Configure SmartForms for SQL Server User Manager (SQLUM)

You do not need to SSL-enable your SmartForms site but it is recommended.

1. Open Internet Information Services (IIS) Manager.
2. Right-click the K2 site and select Edit Bindings.
   
3. Click Add.
4. Select https from the Type drop-down list and type a new number into the Port field, typically 443.
5. Select the certificate to use for your site. (In this example from the Denallix VM it is the *.denallix.com April 2016 Certificate, purchased from a valid Certificate Authority)
   When working with internal systems, self-signed and domain certificates can work instead of purchased certificates. If you plan to also integrate with an online system like Azure Active Directory, you must use a purchased certificate from a root authority.
   
   
6. Rerun the K2 Setup Manager to confirm the new binding.

To be able to use the Forms STS for login, check the Use for Login setting box. This enables you to select this issuer on the SmartForms login page.

1. Open the Management site and browse to Authentication > Claims > Issuers.
2. Select the Forms STS and click Edit.
3. Check the Use for Login check box and click OK.
   
   
   Find the thumbprint in the web.config file at the following location: <install drive>:\Program Files\K2\WebServices\Identity\Sts\Forms\web.config
   

Use claim mappings to identify the incoming claims and map them to the appropriate security label.

1. Open the Management site and browse to Authentication > Claims > Claims.
2. Click New on the Security Label section and the New Claim Mapping page opens.
3. Select the K2SQL label in the Security Label drop down.
4. You do not need to check the Claim Type Info check box unless the SQL users are also used in SharePoint.
5. Select K2 Forms STS from the Issuer drop down.
6. For Identity Provider Original Issuer field enter FormsSTS.
7. For Identity Provider Claim Type enter http://schemas.microsoft.com/identity/claims/identityprovider
8. For Identity Provider Claim Value enter FormsSTS.
9. For Identity Original Issuer field enter FormsSTS.
10. For Identity Claim Type enter http://schemas.xmlsoap.org/ws/2005/05/identity/claims/name
11. Leave Identity Claim Value empty as this claim is different for each user.
12. For Security Label Original Issuer enter FormsSTS.
13. For Security Label Claim Type enter http://schemas.k2.com/identity/claims/securitylabelname
14. Click OK to add the mapping.
    

    

The Realm is the unique value that associates the SmartForms site with the claims authentication options. Audience URIs are the actual URLs used to access the site. You can specify additional Audience URIs for a single Realm. For example, if you use https://k2.denallix.com/Runtime and http://dlx:81/Runtime to access the SmartForms site, you must add both URLs as Audience URIs.

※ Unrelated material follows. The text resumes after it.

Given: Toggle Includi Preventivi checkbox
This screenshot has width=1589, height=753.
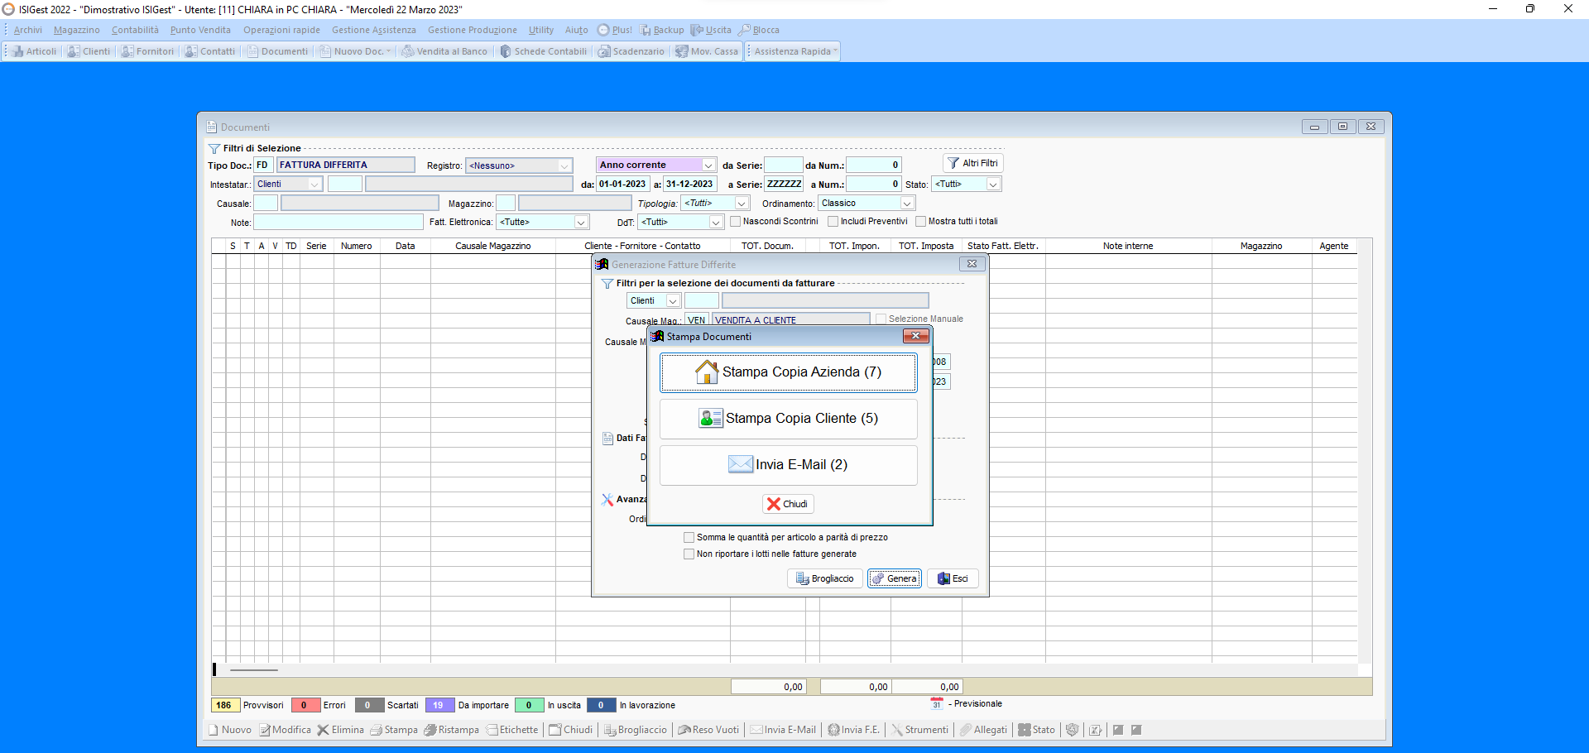Looking at the screenshot, I should (833, 222).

1. Open the K2 Management site and browse to Authentication > Claims > Realms.
2. The list of realms should be preconfigured with your Runtime, Designer, Identity, and View Flow realms as well as Audience URIs. Follow these steps for each realm needing SQLUM authentication:

1. Select the Realm and click Edit.
2. In the Edit Realm dialog use the check box list to select the issuers to map to the realm. For SQLUM, select the K2 Forms STS.
   
3. Click OK.
   
To bypass the login method selection page and force users to log in using SQLUM and their SQL credentials, make sure you select only the K2 Forms STS as a linked issuer when editing your realms.

If Forms STS is the only authentication configured in the realm to issuer mapping you are redirected to a login page. If you have configured other authentication modes, you see a page that lets you select the Login method to use as shown below. Note that after making these changes, you may need to clear your browser cache to reset cached credentials.